◆ **TASK DESCRIPTION**
Write each entry out once more, please, precisely as shown.

Saved data entries:
↓↓↓
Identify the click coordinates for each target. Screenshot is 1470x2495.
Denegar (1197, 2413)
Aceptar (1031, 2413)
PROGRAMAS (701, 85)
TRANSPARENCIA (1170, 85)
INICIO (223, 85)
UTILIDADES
↑↑↑
◆ **EXPECTED ANSWER**
Identify the click coordinates for each target. Screenshot is 1470x2495.
Denegar (1197, 2413)
Aceptar (1031, 2413)
PROGRAMAS (701, 85)
TRANSPARENCIA (1170, 85)
INICIO (223, 85)
UTILIDADES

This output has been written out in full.